Search the listing below for the word "computer" and copy each line where it appears.

--- START ---

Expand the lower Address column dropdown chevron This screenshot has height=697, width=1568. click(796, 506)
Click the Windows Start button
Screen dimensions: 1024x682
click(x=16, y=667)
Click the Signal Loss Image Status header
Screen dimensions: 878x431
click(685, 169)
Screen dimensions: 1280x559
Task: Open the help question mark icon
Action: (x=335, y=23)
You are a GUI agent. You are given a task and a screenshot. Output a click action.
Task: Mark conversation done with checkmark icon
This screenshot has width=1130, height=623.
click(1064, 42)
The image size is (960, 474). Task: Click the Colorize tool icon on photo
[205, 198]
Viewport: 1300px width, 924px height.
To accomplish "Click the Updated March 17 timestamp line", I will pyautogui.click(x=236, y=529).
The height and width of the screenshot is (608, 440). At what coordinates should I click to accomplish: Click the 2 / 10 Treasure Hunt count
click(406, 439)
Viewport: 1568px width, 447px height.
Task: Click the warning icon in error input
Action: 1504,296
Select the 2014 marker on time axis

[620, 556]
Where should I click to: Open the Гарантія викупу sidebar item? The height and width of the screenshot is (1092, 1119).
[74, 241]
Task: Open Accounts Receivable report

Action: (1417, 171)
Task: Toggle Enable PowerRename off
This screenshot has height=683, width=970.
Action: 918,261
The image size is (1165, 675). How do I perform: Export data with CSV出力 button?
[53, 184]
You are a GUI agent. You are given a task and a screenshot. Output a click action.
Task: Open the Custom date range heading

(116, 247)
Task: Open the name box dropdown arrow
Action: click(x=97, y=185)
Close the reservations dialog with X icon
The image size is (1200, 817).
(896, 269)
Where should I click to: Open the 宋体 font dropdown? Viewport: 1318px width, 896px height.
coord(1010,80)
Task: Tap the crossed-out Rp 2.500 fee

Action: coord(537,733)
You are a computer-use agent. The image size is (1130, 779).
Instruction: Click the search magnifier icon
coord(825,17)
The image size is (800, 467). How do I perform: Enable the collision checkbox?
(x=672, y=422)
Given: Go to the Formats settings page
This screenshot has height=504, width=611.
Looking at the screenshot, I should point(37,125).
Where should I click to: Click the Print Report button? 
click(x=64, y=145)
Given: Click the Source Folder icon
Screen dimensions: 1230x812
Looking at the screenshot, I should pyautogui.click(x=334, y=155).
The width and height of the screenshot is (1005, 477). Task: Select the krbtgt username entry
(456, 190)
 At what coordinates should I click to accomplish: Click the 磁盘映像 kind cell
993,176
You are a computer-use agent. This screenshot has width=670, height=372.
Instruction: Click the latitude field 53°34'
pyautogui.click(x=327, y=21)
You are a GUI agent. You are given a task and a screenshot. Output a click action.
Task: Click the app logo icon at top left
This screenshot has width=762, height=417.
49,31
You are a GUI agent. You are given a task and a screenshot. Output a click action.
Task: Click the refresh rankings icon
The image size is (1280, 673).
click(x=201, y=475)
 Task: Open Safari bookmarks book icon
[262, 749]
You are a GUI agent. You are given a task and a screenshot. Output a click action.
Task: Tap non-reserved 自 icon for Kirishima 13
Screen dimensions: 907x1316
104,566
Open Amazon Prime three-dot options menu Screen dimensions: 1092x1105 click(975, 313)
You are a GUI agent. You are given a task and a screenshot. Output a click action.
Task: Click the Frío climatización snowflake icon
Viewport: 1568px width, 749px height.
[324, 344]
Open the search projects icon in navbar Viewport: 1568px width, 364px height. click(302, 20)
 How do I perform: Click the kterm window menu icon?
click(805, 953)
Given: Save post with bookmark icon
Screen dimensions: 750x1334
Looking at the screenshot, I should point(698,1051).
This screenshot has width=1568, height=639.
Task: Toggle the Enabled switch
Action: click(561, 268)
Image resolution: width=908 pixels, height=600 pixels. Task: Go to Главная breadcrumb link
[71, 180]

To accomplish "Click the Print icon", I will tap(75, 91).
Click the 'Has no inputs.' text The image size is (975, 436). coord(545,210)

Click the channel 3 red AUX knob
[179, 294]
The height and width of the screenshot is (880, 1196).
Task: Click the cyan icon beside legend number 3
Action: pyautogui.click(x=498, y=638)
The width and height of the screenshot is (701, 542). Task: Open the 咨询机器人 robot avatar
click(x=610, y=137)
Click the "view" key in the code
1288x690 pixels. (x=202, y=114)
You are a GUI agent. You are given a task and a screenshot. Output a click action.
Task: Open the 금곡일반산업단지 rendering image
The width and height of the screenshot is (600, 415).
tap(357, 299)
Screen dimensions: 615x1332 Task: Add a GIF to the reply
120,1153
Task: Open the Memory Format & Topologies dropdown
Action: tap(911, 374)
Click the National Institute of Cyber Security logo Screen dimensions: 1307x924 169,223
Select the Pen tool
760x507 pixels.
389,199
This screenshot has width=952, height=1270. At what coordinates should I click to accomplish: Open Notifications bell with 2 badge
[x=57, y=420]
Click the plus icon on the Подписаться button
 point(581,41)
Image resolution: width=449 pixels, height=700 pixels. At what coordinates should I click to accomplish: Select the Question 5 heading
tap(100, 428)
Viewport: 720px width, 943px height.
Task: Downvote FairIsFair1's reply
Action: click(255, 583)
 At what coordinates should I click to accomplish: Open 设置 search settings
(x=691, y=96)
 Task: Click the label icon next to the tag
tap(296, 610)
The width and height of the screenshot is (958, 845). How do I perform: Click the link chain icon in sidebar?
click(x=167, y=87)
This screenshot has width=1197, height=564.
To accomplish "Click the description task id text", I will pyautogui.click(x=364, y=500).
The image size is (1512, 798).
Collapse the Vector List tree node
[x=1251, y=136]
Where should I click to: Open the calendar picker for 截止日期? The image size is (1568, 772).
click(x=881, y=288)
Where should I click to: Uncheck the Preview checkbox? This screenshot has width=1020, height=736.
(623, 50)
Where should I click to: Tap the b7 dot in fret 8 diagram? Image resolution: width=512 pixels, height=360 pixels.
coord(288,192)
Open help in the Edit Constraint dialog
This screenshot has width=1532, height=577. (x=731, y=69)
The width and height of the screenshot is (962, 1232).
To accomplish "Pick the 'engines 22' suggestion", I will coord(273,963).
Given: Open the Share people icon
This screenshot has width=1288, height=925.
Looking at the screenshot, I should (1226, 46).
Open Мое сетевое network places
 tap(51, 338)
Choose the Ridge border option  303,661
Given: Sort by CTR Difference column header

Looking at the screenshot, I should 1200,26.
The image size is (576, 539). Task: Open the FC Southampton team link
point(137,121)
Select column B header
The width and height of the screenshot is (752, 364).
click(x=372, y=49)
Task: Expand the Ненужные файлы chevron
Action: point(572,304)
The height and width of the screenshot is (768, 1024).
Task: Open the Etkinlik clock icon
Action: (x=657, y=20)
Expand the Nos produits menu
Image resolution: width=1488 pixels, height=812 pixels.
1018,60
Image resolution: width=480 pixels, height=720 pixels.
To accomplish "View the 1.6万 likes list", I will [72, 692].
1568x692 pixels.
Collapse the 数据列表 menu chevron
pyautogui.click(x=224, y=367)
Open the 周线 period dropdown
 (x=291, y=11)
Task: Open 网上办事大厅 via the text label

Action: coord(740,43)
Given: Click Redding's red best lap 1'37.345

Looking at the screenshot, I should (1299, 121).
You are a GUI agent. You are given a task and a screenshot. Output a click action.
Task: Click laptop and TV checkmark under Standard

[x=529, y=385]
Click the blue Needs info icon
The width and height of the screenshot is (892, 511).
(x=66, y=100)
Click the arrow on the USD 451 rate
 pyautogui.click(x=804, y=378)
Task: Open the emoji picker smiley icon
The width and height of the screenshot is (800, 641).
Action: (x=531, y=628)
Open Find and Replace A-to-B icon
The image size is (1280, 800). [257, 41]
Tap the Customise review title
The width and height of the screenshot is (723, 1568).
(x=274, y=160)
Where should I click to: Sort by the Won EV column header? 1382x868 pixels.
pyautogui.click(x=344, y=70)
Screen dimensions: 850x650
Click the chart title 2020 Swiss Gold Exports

--- END ---

## [Answer for this exercise]
You are a computer-use agent. The image size is (1130, 779).
You are a computer-use agent. This screenshot has width=670, height=372.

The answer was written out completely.